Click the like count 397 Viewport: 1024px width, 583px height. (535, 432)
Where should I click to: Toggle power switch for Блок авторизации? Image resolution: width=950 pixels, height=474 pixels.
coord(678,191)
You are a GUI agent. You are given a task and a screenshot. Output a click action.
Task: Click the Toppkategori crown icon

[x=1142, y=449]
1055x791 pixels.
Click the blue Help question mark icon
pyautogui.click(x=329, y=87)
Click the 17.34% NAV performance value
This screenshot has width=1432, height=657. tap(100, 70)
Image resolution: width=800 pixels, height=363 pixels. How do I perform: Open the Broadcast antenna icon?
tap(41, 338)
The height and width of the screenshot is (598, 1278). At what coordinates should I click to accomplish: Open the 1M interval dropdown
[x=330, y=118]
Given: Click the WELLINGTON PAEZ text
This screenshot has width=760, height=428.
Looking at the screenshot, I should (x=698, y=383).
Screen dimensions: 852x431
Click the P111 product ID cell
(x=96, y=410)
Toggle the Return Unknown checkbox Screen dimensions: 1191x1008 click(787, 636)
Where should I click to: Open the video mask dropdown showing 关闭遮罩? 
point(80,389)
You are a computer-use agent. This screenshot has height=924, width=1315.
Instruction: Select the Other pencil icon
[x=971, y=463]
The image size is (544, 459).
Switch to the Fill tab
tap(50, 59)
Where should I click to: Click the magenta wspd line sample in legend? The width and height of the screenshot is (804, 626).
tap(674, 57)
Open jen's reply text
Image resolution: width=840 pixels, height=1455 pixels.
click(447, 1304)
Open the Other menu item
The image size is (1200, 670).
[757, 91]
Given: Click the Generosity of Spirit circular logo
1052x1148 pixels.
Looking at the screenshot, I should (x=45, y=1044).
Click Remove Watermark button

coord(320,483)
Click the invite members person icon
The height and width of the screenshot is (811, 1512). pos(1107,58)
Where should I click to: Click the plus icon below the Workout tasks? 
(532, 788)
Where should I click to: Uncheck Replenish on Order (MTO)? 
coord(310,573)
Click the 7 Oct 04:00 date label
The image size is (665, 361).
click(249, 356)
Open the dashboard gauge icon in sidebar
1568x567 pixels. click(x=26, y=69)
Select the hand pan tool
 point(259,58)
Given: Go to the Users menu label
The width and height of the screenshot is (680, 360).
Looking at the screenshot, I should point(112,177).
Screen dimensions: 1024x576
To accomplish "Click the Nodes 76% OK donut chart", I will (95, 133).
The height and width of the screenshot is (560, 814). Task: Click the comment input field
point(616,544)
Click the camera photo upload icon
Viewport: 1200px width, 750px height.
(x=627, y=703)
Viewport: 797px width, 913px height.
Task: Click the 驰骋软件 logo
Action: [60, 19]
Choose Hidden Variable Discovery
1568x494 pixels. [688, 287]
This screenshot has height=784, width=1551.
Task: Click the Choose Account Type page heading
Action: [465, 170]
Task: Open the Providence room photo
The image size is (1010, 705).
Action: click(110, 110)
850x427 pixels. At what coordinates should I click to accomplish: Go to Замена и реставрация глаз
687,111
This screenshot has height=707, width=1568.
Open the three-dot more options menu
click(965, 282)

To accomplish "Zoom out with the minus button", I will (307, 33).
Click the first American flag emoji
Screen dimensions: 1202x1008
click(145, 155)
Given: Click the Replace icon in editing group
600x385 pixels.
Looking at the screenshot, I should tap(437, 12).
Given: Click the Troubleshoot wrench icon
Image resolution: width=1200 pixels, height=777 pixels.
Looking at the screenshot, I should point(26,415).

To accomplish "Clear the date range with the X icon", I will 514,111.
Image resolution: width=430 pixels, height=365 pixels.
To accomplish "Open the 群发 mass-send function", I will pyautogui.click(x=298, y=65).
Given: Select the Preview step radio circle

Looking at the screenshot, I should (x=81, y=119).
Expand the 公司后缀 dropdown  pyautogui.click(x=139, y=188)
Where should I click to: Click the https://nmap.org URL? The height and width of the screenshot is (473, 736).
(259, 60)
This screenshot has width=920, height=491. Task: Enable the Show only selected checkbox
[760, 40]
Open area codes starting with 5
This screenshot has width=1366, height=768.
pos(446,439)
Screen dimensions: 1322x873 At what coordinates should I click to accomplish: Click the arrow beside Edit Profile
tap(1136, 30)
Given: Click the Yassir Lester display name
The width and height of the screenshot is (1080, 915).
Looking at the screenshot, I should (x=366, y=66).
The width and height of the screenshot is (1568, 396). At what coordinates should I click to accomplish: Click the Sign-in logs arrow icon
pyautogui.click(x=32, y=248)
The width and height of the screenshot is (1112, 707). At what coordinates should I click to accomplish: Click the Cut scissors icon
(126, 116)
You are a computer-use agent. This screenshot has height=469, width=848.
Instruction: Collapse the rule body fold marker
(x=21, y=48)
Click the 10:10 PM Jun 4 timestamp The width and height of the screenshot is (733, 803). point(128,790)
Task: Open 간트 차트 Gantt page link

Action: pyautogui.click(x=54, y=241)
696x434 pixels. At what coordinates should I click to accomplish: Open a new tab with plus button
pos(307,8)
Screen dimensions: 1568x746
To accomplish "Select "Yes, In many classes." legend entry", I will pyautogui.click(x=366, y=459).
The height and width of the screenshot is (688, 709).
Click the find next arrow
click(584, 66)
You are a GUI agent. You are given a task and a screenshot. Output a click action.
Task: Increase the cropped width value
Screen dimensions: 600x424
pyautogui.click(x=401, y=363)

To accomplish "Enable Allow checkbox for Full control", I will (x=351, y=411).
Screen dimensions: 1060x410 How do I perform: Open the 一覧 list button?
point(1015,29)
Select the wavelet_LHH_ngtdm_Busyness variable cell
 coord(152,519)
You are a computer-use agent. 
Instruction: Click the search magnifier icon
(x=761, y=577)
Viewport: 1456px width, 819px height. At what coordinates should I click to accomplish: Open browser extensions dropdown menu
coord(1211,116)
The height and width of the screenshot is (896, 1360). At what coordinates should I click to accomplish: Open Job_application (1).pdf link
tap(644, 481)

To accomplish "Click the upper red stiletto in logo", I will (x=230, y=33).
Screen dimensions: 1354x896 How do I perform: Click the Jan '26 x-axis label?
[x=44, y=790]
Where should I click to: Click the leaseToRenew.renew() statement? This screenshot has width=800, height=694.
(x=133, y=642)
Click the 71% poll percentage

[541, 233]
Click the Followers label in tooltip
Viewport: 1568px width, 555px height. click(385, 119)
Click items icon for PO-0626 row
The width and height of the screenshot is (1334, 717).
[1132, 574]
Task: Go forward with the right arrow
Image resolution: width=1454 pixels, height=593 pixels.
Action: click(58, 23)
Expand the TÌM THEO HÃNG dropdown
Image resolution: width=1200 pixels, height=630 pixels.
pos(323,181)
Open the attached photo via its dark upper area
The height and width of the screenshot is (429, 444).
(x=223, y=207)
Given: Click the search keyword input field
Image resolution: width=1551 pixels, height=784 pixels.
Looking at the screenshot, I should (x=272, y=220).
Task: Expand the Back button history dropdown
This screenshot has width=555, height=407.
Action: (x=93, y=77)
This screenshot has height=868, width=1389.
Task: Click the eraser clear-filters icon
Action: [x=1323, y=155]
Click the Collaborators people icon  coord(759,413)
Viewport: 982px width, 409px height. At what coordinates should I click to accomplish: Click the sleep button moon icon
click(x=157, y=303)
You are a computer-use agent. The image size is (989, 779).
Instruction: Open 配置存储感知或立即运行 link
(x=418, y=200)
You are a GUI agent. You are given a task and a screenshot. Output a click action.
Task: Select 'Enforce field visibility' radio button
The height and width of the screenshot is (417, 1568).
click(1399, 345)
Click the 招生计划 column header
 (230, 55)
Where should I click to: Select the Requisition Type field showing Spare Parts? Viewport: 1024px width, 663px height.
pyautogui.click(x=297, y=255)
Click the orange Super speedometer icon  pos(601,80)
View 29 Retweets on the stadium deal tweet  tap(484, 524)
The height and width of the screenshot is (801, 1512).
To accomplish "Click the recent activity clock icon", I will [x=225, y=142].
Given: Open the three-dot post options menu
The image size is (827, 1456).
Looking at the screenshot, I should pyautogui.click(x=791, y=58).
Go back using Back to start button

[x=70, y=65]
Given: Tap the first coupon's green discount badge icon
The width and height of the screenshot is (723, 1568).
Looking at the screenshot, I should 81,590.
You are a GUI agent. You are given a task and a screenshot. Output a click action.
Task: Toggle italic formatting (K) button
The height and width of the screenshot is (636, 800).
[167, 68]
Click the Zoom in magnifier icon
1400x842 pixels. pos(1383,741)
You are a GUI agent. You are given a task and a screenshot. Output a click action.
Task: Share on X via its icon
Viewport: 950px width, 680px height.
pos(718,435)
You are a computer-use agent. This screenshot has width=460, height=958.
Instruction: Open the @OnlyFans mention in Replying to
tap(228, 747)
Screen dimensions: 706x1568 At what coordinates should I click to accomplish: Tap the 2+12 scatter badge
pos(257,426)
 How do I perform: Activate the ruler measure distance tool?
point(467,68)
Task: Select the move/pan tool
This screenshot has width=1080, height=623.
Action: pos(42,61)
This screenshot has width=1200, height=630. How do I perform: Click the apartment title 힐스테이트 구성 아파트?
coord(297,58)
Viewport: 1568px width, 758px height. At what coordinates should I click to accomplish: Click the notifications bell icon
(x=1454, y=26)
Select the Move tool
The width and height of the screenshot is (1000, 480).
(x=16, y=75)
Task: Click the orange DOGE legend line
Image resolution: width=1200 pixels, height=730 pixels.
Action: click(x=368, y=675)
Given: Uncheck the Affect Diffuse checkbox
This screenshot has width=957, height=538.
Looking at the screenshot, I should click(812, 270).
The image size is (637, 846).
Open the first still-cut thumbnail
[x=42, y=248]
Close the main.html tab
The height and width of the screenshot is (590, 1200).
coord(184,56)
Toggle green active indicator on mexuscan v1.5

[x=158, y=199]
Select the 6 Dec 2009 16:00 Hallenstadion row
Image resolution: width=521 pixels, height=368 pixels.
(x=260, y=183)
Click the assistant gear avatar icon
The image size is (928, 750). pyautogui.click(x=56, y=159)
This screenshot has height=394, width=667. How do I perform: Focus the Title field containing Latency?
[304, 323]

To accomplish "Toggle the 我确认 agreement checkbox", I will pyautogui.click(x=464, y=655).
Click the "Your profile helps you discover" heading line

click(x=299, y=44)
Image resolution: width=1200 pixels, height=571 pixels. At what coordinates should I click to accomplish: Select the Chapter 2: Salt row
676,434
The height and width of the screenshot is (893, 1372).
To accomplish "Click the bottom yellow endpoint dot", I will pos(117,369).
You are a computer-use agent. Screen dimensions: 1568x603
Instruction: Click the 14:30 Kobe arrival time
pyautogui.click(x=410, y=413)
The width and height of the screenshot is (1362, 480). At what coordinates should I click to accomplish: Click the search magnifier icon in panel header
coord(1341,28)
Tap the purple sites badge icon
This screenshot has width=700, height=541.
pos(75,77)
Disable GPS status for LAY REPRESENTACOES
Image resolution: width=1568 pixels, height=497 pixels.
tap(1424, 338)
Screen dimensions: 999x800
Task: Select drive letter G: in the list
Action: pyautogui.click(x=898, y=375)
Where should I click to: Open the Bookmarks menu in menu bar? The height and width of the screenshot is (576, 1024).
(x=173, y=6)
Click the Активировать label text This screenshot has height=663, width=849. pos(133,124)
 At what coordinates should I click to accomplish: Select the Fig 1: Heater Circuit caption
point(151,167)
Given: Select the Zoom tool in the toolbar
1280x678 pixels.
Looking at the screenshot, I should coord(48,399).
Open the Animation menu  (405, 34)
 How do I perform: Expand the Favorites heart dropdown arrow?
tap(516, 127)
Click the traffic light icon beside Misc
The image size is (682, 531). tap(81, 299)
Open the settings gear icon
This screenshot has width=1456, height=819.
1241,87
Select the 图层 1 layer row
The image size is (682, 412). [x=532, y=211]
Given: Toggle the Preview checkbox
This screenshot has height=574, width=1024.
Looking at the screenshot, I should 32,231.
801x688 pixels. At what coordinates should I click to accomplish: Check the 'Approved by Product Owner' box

- _Action item_: Going back over the entries above, copy word for word every line from the one that has "Click the orange Super" on through the one that has "Given: Tap the".

- _Solution_:
Click the orange Super speedometer icon  pos(601,80)
View 29 Retweets on the stadium deal tweet  tap(484, 524)
The height and width of the screenshot is (801, 1512).
To accomplish "Click the recent activity clock icon", I will [x=225, y=142].
Given: Open the three-dot post options menu
The image size is (827, 1456).
Looking at the screenshot, I should pyautogui.click(x=791, y=58).
Go back using Back to start button

[x=70, y=65]
Given: Tap the first coupon's green discount badge icon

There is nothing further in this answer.